Why should we use predicted ITE to assess heterogeneity in treatment effects, not doubly-robust estimates?

grf-labs / grf

Generalized Random Forests

GNU General Public License v3.0

938 stars 250 forks source link

Hi, I have a question regarding assessment of heterogeneity in treatment effects using GRF. I understood that there are three ways to evaluate heterogeneity with GRF: (1) calibration test based on best linear predictor appraoch, (2) GATE (Athey & Wager, 2019; in Algorithm 1) and (3) RATE test (Yadlowsky et al., 2021). For my research, I tried to apply all approaches for testing existence of heterogeneity in treatment effects.

My question is specifically about the second one, GATE. In 'Algorithm 1' of Athey & Wager (2019), samples are grouped in terms of their LOO-predicted individual treatment effect (ITE) using 'predict' function. I wonder why doubly-robust estimates of ITE (available by 'get_scores' function) was not used here. Is it just for sanity check of the model performance in terms of correspondence between prediction and estimation? Or are there any other considerations in this prediction-based grouping?

p.s.) Since there is only tag 'bug report', I upload this question with this tag.

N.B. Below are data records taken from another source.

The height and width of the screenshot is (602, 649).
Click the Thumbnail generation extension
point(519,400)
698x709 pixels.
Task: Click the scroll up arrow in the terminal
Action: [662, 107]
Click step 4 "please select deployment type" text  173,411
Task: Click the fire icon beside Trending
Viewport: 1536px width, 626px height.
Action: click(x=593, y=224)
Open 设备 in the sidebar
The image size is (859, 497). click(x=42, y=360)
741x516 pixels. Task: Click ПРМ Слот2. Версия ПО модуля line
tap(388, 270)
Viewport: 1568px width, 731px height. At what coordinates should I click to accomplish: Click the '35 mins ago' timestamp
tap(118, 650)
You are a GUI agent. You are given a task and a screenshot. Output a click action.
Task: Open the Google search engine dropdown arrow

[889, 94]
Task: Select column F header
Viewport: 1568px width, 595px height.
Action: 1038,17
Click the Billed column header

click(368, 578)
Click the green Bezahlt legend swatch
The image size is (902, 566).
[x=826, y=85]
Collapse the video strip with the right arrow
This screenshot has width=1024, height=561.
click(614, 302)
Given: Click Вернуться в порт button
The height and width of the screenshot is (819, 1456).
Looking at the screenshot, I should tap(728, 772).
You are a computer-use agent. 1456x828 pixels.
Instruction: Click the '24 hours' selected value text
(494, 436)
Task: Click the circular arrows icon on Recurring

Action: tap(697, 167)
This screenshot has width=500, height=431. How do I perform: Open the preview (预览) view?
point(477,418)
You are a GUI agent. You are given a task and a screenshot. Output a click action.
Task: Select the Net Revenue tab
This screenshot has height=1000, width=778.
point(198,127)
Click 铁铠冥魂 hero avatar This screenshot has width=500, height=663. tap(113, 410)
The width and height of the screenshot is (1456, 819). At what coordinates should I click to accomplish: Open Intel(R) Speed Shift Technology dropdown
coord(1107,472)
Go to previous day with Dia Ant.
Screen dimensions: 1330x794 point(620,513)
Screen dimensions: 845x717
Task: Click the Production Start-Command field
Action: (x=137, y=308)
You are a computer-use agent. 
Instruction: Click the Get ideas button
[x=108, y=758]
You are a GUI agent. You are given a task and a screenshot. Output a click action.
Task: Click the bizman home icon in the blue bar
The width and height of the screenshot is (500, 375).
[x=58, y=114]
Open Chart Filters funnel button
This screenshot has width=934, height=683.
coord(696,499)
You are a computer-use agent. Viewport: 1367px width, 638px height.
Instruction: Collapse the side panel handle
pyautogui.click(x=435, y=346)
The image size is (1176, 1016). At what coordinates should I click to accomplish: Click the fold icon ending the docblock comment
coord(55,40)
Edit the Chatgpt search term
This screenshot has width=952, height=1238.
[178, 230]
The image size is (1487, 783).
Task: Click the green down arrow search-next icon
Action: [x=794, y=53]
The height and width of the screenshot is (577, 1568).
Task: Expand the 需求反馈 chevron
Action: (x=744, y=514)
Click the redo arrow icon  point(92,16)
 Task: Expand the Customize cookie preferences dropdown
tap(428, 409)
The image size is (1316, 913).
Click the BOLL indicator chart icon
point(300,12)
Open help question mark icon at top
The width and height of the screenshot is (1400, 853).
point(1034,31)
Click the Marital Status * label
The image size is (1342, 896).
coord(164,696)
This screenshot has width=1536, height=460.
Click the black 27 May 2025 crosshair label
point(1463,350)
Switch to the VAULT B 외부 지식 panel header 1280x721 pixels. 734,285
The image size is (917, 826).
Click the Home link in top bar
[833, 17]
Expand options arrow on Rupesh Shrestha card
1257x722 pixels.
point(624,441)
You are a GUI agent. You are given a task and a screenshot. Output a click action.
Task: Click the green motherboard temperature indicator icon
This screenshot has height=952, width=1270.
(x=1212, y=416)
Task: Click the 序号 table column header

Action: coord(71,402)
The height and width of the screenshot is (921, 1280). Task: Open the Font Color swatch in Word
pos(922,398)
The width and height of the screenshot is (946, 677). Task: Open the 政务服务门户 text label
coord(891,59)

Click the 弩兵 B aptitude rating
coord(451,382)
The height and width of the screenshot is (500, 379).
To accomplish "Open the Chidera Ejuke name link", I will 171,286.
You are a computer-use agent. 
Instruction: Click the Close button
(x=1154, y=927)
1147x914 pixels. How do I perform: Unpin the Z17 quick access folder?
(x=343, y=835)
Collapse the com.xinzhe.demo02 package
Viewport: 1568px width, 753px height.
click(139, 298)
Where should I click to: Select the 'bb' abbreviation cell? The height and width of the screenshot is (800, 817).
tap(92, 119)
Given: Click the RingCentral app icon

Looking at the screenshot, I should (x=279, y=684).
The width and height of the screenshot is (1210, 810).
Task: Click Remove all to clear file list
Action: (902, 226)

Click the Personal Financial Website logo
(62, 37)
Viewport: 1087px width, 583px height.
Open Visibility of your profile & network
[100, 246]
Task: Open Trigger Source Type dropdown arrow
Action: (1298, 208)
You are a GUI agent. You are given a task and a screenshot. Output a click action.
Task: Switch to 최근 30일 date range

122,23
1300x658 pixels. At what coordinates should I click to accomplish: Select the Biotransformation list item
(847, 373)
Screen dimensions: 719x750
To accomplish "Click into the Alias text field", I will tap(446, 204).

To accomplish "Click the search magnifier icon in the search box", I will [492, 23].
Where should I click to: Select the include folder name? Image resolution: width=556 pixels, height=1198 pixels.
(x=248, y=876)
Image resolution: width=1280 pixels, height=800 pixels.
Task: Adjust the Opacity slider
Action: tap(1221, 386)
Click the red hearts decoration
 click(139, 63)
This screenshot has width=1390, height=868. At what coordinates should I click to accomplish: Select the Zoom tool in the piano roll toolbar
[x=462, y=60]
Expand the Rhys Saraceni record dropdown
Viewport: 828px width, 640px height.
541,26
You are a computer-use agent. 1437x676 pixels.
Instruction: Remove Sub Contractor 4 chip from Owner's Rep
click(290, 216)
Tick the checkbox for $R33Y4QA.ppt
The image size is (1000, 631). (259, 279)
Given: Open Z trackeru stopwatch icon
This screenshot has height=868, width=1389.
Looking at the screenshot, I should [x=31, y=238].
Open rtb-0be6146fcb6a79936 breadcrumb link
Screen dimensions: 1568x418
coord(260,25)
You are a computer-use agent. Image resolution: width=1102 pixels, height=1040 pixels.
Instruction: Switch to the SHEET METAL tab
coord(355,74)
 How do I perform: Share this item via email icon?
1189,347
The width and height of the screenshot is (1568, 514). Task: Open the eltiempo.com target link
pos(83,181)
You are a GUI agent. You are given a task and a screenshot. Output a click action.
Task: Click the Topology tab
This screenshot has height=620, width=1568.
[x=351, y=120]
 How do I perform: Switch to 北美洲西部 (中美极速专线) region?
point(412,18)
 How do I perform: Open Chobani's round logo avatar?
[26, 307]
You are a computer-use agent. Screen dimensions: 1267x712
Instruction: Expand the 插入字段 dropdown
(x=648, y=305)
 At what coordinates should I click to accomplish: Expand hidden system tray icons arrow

Thanks for raising this question -- this is a question that comes up fairly regularly in class also. The key point here is that doubly robust scores (i.e., the quantities that when averaged yield the AIPW estimate of the average treatment effect) are not accurate estimates of the CATE -- rather, they are low-bias but very very noisy estimates of the CATE (with order-one variance even in large samples).

The implication is that each doubly robust score is essentially useless on its own (it's mostly noise), and in particular can't be used to estimate the CATE of the unit the score was constructed for (if one needs estimates of the CATE at specific points, one should just use predictions from the causal forest).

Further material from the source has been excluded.